Letter: Questions to ask about writer, Critical Race Theory

Dan Oleksak on Monday, Nov. 29, purported to have the “right way” to look at CRT (“The Right Way to Look at Critical Race Theory,” page 4, Nov. 29). The rest of us mere mortals have no such conceit that there is only one right way to see things, whether we be liberals or conservatives, Democrats or Republicans, black or white, female or male. In place of Oleksak’s certainty, please consider a few questions.

Is Critical Race Theory (1619 Project) even taught in elementary, middle, or high schools in the U.S.? Does CRT appear in the required curriculum in any state, or in any K-12 textbooks? Or are assertions that CRT is being widely taught just propaganda to stir up our concerns and influence voters?

Are Oleksak’s distinctions between “equality” and “equity” accurate? Oversimplified? Is “equity” really “we all get the same size slice of bread no matter who worked harder and who deserved it more”? Or does “equity” mean recognizing that we do not all begin from the same situation and, thus, need to make adjustments to imbalances so that we all have the same chance at success?

Is teaching about the long history of racism in America fostering a sense of “victim” in those very people who were so long oppressed? Or does such teaching help us all to understand how far we have come but also how far we still have to go? Are residents of Westfield afraid of the truth? If not, then why must Oleksak use derogatory terms (“boogieman,” “gobbledygook”)?

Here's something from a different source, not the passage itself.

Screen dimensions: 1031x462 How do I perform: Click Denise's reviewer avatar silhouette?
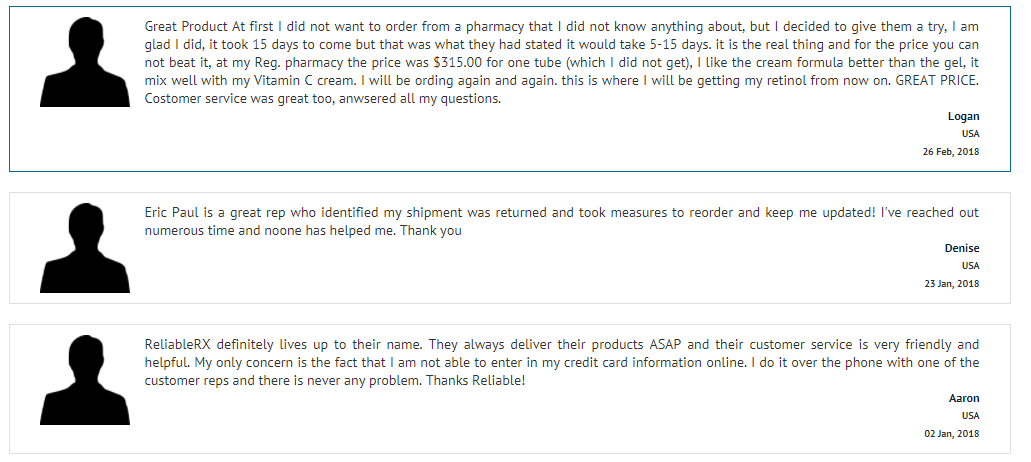(x=85, y=248)
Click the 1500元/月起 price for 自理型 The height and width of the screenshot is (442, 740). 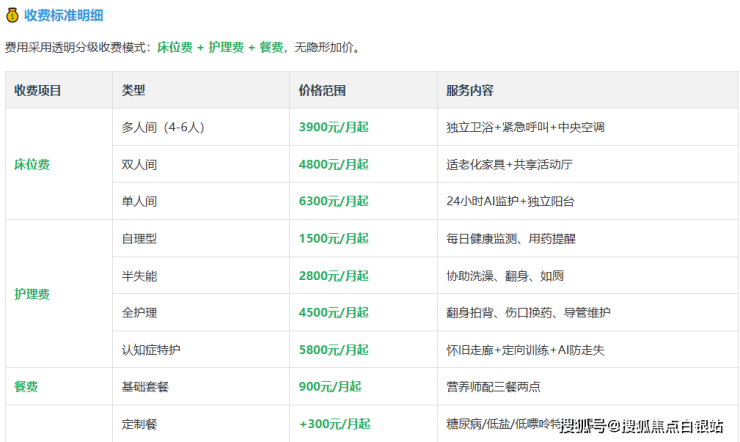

Why doesn’t Oleksak recognize his own implicit contradictions? He concedes that there was a long history of slavery, of repression under Jim Crow laws, that Martin Luther King Jr. and others worked for years calling for equality, that it “took some time for tensions to settle.” Doesn’t Oleksak realize that tensions have still not settled, that the U.S. is still struggling with the consequences of racism? Should “the left” follow Oleksak’s advice and cease to advocate for a more just society, just so they can win elections? Oleksak mentions Abraham Lincoln; where would we be today if Lincoln had followed Oleksak’s counsel and abandoned his principles in order to curry favor with the voting public? Should Democrats or Republicans do such?

Why did I spend 34 years in Westfield teaching U.S. history to our eighth graders if I did not believe that Westfield residents, young and old, truly want to know the truth, sincerely seek a better society for all, and want the blessings of this great country bestowed on all?

Scott Clark

The writer is a retired teacher at Westfield Middle School.